TASHKENT, Uzbekistan, 30 November 2011 - The room was filled with toys, books, pictures.  Indeed, everything that could possibly stimulate a child was provided and the youngsters in the noisy play session were certainly responding.

VIDEO: UNICEF correspondent Robert McBride reports on a day care center in Uzbekistan which is helping children living with HIV to break their isolation and gain confidence.  Watch in RealPlayer


“I like it because there are toys here that we don’t have at home,” said 6-year-old Davron, happily bouncing a toy animal up and down.  Playing alongside him, Madina, 9, knows that these sessions are all about having fun.  “We come here every week and enjoy ourselves,” she said.  “Everyone is always trying to make us happy.”

They certainly deserve as much happiness as the Kaldirgoch Day Care Centre in the Uzbek capital, Tashkent, can provide. For Davron and Madina (not their real names) and the other hundred children here, are all HIV positive.

Pained by HIV taboo

As the children play in one room of this Centre, set up specifically to help HIV-impacted families, Madina’s mother, Odina, is in the adjoining room talking to one of the Centre’s counselors.  “Everything associated with AIDS is presented as very dangerous,” explained Nodira Odilova , a social Worker. “That's why we deal with parents facing very difficult situations.  They don’t understand how their child can be infected.”

Odina admits the day she learned her daughter was HIV positive – probably from an infected needle during a hospital visit a couple of years earlier – her world was shattered. 
“When the hospital gave me the news, I was devastated,” she said. “I couldn’t take it in."

© UNICEF Uzbekistan/2011/Pirozzi
HIV-positive Davron and Madina (not real names) attend an art therapy session at the Tashkent based Day Care Centre for children and families with HIV. Art therapy helps children to express themselves and connect with other children.

With time Odina has come to terms with living with HIV, but not without paying a price. 
“It’s very difficult living with HIV in Uzbekistan,” she admitted.  “We have to hide it from our neighbours because most of the population has no understanding of HIV/AIDS.”

In order to help her daughter better in the years ahead, Odina decided to enroll in medical college.  “Even there,” she explained, “some of the lecturers don’t have a proper understanding of HIV/AIDS.”
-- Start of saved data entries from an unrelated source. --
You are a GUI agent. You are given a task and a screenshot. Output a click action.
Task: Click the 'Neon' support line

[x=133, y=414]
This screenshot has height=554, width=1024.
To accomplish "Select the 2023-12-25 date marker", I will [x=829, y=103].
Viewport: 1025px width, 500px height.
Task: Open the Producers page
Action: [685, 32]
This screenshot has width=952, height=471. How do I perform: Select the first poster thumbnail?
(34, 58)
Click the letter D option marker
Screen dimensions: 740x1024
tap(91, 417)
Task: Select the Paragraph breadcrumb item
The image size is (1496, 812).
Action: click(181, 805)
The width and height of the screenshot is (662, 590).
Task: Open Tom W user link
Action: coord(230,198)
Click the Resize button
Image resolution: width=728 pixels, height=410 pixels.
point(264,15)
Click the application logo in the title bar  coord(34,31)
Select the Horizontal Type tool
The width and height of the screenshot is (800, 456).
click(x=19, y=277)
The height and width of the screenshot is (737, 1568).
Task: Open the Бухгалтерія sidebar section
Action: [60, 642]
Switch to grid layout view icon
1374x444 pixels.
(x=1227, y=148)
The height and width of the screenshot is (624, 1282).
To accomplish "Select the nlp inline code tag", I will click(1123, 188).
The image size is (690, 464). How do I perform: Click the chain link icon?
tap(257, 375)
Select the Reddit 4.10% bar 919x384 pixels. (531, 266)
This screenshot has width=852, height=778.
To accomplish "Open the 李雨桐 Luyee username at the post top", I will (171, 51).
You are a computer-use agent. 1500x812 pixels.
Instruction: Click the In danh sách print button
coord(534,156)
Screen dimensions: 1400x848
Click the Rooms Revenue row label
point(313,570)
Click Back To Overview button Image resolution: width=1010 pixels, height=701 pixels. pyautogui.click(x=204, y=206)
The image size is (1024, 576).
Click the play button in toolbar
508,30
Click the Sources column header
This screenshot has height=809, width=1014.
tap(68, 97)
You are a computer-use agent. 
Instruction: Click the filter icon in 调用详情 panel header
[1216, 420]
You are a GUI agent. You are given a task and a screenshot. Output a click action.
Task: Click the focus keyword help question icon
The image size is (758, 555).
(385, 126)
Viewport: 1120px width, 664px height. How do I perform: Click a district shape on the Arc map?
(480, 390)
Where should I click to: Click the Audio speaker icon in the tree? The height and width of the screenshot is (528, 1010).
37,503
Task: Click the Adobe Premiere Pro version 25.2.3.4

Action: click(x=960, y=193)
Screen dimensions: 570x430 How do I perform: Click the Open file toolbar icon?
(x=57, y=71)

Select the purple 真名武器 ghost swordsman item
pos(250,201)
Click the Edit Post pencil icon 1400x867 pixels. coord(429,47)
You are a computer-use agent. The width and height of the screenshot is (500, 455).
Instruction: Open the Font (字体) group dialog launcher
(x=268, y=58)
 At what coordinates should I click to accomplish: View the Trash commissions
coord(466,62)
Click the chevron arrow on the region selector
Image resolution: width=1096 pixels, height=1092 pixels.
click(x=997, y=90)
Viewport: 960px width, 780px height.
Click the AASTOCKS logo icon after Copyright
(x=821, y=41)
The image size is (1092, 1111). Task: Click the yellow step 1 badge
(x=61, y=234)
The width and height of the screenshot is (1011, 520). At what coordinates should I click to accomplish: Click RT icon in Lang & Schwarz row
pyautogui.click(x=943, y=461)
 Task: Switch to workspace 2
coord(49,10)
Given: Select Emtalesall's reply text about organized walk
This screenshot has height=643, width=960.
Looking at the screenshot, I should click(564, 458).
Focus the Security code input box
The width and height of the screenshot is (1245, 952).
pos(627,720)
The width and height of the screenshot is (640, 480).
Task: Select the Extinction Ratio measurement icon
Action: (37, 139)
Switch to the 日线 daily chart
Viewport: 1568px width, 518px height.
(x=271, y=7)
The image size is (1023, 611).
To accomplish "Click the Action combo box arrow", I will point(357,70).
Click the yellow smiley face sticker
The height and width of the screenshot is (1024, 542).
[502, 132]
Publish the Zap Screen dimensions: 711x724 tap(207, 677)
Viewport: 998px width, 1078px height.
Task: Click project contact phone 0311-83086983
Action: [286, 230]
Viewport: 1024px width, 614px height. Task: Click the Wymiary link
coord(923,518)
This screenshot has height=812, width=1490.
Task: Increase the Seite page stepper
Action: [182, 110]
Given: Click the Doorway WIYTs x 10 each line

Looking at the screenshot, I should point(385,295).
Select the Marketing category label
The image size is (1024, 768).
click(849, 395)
Therapy plays important role

At least this Centre offers a sanctuary from the ignorance and discrimination outside.  One of a number set up with support of UNICEF in Uzbekistan, parents and children come here to find psycho-social support and counseling, from counselors who themselves have first hand experience of living with the infection.

In these sessions, art therapy plays an important role in allowing the children to express themselves and connect with other children.

© UNICEF Uzbekistan/2011/Pirozzi
HIV positive children Davron and Madina (not real names) play at the Tashkent-based Day Care Centre for children and families with HIV. The Centre was established with UNICEF support and provides psycho-social support along with medical and legal counseling to families affected by HIV/AIDS.

“It helps them to break their isolation, and gives them self confidence,” explained Komiljon Karimov, UNICEF HIV/AIDS Specialist.  “They can open their hearts and minds to each other.”

Changing hearts and minds

In trying to change hearts and minds in the wider community, these Centres also play their part in outreach and advocacy work.  “Parents are afraid their children might be stigmatized at kindergartens if they are found to be HIV,” said Ms. Odilova. “So we try to change the views of other parents who are sending their children to the same place.”

At home in her apartment, Madina is keen to show off her favourite pets. An avid bird enthusiast, she had just taken delivery of a cage full of new arrivals.  “I like them because they are so small and cute,” she said reaching into the cage, “especially with their bright red beaks.”

One day her family knows they will have to explain to her about the infection she has, and the daily intake of antiretroviral (ARV) drugs to keep it in check.  For the moment, though, seeing her so happy, is good enough for the family’s happiness.